Des chercheurs dirigés par l’Université Ludwig Maximilian de Munich ont cartographié la manière dont les ribosomes détectent les collisions pendant la synthèse des protéines et activent une voie de réponse au stress via la kinase ZAK. En montrant comment ZAK reconnaît les ribosomes arrêtés et heurtés, l’étude de l’équipe publiée dans Nature met en lumière le rôle de la machinerie de traduction dans la surveillance et la protection cellulaire.
Les ribosomes, principalement connus pour assembler les protéines en lisant l’ARN messager (ARNm) et en liant les acides aminés, contribuent également à surveiller la santé cellulaire. Lorsque la synthèse des protéines est perturbée par des facteurs tels que des pénuries d’acides aminés, un ARNm endommagé ou une infection virale, les ribosomes en translation peuvent s’arrêter et entrer en collision les uns avec les autres. Selon la Ludwig-Maximilians-Universität München, ces collisions déclenchent la réponse au stress ribotoxique (RSR), qui active des voies soit pour réparer le problème, soit, si les dommages sont trop graves, pour mener à la mort cellulaire programmée.

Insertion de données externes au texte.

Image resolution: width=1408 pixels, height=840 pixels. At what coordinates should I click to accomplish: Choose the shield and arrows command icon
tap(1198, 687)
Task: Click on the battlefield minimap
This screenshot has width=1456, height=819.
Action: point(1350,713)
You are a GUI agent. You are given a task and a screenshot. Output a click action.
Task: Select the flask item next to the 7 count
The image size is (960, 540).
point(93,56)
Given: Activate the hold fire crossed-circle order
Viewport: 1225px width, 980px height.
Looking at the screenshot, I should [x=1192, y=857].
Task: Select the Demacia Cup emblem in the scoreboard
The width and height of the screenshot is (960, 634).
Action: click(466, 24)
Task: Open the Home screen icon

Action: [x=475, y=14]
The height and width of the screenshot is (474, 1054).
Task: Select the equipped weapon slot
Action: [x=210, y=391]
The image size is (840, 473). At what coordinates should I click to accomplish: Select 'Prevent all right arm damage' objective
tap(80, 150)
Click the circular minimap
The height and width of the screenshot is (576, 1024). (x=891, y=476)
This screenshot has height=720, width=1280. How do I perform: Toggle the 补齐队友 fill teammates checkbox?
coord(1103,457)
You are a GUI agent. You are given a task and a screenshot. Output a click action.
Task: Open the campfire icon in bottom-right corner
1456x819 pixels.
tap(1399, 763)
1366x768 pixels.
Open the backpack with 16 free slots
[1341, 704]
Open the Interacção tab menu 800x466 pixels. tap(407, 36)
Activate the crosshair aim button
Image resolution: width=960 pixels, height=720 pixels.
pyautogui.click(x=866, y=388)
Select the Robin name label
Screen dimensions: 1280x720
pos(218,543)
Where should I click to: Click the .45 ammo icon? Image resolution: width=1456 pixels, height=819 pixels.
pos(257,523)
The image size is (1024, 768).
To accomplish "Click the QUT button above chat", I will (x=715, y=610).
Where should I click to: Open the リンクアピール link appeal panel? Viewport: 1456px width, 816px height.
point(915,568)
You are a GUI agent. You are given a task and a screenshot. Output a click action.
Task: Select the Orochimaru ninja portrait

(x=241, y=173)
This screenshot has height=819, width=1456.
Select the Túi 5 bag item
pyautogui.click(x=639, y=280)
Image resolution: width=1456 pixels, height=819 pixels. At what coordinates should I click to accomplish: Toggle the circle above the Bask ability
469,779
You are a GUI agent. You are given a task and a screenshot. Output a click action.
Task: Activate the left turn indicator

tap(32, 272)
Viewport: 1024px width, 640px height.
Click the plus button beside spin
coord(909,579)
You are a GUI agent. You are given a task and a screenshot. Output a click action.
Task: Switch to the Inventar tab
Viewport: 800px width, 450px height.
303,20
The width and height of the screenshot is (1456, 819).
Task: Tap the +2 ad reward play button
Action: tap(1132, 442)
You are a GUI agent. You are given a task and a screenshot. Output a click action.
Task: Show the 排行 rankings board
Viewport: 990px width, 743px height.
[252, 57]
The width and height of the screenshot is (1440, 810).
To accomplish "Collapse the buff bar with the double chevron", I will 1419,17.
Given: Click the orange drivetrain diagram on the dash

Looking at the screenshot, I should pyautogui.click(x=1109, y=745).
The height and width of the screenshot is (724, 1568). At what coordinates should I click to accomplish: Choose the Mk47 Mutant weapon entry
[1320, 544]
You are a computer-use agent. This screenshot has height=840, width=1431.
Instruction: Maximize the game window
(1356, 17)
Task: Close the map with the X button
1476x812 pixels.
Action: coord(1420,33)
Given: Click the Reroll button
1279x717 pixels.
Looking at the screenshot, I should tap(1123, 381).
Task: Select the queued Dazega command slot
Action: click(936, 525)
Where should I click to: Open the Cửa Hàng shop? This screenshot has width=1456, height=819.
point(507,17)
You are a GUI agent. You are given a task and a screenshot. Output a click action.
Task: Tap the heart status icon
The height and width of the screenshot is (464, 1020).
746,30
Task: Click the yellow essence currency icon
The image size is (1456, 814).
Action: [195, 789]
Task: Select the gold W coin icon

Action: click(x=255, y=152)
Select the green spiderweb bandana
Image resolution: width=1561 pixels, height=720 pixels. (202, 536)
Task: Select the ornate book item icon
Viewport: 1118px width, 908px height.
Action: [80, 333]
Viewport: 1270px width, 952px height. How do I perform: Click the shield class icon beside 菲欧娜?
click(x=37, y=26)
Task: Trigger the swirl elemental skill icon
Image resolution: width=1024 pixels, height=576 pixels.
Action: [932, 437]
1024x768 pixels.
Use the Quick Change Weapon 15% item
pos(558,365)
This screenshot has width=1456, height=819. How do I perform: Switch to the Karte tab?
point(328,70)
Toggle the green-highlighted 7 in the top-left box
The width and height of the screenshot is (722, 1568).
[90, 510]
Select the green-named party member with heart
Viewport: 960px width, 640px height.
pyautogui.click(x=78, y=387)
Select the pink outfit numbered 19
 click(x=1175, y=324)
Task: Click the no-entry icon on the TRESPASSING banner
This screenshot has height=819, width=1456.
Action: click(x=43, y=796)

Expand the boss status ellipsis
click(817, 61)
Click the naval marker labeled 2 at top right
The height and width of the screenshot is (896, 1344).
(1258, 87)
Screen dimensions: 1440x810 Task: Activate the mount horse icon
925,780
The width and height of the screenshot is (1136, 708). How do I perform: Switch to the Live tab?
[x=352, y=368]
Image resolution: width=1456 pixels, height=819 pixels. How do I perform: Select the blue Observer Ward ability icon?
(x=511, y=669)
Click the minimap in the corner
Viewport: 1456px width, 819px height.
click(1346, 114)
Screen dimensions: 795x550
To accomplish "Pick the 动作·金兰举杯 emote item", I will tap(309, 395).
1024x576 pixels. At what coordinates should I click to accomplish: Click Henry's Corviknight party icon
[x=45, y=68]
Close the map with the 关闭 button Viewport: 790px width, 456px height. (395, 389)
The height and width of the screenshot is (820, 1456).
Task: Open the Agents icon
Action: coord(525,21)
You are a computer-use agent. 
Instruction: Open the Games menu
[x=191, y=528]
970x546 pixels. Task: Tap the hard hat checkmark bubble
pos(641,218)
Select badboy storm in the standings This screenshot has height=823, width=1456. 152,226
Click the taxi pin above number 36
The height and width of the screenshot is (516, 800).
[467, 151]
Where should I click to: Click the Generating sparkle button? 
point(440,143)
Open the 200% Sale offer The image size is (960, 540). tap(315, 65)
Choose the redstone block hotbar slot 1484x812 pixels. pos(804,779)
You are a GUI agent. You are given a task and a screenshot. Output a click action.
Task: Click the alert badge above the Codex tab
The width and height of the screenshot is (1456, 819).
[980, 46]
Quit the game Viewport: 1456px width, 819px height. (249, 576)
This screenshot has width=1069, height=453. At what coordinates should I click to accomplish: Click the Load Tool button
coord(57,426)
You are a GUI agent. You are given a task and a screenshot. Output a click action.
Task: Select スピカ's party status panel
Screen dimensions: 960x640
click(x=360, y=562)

Une équipe internationale dirigée par le professeur Roland Beckmann au Gene Center Munich de la LMU a utilisé une combinaison d’analyses biochimiques et de microscopie cryo-électronique pour disséquer ce mécanisme.
Les chercheurs ont montré que la kinase ZAK, une enzyme de réponse au stress, est activée directement par des ribosomes en collision. Ils ont découvert que ZAK est recrutée vers ces paires de ribosomes et interagit avec des protéines ribosomiques spécifiques. Ces contacts provoquent la dimérisation de régions définies de ZAK – deux copies de la protéine s’associent –, ce qui lance une cascade de signalisation en aval activant des programmes cellulaires protecteurs.
«Une compréhension plus approfondie de ces mécanismes est importante pour plusieurs raisons», a déclaré Beckmann, selon la LMU. ZAK agit très tôt dans la réponse au stress cellulaire, révélant ainsi comment elle reconnaît les collisions de ribosomes offre un aperçu de la manière dont les cellules détectent les perturbations avec une grande précision temporelle. Ce travail aide également à clarifier comment le contrôle qualité ribosomique se connecte aux voies de signalisation en aval et à la réponse immunitaire.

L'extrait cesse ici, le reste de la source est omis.